The Skyhigh Security Service Edge (SSE) portfolio includes Risky Web RBI by default. It protects users from risky websites by redirecting browsing requests to the RBI service. RBI technology integrates with the Skyhigh Security platform, providing robust protection against ransomware and phishing threats while simplifying the adoption of a zero trust architecture.

Additionally, the full RBI function, available separately, can direct specific traffic into RBI sessions, ensuring even stronger security measures. Skyhigh Security’s approach to RBI involves channeling web traffic through cloud proxies to isolate potentially risky browsing. This ensures comprehensive protection through data loss prevention (DLP) and anti-malware policies. When a user clicks on a phishing URL, it typically redirects the victim to a page where payloads are hosted to download the attacker’s files. This is why sufficient threat analysis is required to prevent initial device infection.

Skyhigh Security’s gateway anti-malware (GAM) engine employs proactive intent analysis to filter out real-time malicious web content without relying on signatures. It detects both executable and non-executable malicious content by simulating behavior, understanding behavior, and predicting code intent, effectively combating zero-day and targeted attacks. The engine also monitors client web access behaviors, identifying potentially unwanted programs (PUPs) and quarantining compromised workstations.

GAM is adept at code behavior detection across various formats, such as Microsoft Windows executables, JavaScript, Flash ActionScript, Java, ActiveX controls, and more. For instance, it can identify malicious intent in an obfuscated Visual Basic Script within a Word document and prevent the document from being downloaded.

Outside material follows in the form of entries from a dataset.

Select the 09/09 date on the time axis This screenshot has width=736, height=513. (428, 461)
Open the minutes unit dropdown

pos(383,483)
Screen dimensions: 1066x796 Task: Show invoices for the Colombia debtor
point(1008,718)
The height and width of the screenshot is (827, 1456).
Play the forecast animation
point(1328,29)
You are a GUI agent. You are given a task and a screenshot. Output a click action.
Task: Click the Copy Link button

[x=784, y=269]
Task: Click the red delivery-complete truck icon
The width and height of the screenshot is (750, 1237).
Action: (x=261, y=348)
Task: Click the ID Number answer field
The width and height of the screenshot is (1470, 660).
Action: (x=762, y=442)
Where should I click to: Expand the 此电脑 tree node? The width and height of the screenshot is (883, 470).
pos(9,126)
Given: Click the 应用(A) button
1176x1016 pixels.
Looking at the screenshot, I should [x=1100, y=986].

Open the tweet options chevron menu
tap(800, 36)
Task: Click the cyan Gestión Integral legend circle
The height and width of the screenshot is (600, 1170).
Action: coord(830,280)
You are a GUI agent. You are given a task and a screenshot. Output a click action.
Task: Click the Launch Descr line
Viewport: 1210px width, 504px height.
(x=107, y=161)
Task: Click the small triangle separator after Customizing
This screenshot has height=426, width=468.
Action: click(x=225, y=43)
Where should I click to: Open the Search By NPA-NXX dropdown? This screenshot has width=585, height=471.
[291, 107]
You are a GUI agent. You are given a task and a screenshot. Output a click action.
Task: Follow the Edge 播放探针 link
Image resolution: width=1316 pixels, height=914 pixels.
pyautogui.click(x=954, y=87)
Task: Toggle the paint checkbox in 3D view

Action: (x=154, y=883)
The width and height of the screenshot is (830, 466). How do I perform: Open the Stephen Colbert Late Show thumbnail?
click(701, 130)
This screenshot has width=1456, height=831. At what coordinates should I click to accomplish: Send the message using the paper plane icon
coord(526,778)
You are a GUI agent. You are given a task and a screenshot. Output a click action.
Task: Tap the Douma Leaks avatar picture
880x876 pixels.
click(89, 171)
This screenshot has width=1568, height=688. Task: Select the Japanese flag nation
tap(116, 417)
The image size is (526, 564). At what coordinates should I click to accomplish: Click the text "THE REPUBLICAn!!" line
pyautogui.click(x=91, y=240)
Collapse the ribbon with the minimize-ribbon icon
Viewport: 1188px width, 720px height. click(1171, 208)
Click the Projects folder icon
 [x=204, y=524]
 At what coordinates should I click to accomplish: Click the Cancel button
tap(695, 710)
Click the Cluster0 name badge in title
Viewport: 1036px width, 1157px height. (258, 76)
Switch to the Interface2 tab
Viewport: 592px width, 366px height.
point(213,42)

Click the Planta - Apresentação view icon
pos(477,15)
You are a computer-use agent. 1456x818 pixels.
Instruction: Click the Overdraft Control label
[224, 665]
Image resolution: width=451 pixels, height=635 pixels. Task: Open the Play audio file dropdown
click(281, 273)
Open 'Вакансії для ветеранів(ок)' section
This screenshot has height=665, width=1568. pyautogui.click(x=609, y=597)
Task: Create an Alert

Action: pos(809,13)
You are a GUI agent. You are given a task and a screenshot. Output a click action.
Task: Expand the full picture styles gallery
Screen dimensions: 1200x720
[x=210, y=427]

While traditional signature-based and heuristic anti-malware engines are included, the core detection capabilities for unknown malware relies on GAM, which leverages machine learning and real-time emulation. It encompasses three heuristic capabilities:

1. Static behavior heuristics to block suspicious behavior in new code samples.
2. Structural heuristics that link modified malware variants to known malware families.
3. Network behavior heuristics, which identify potentially infected client systems displaying suspicious internet access patterns.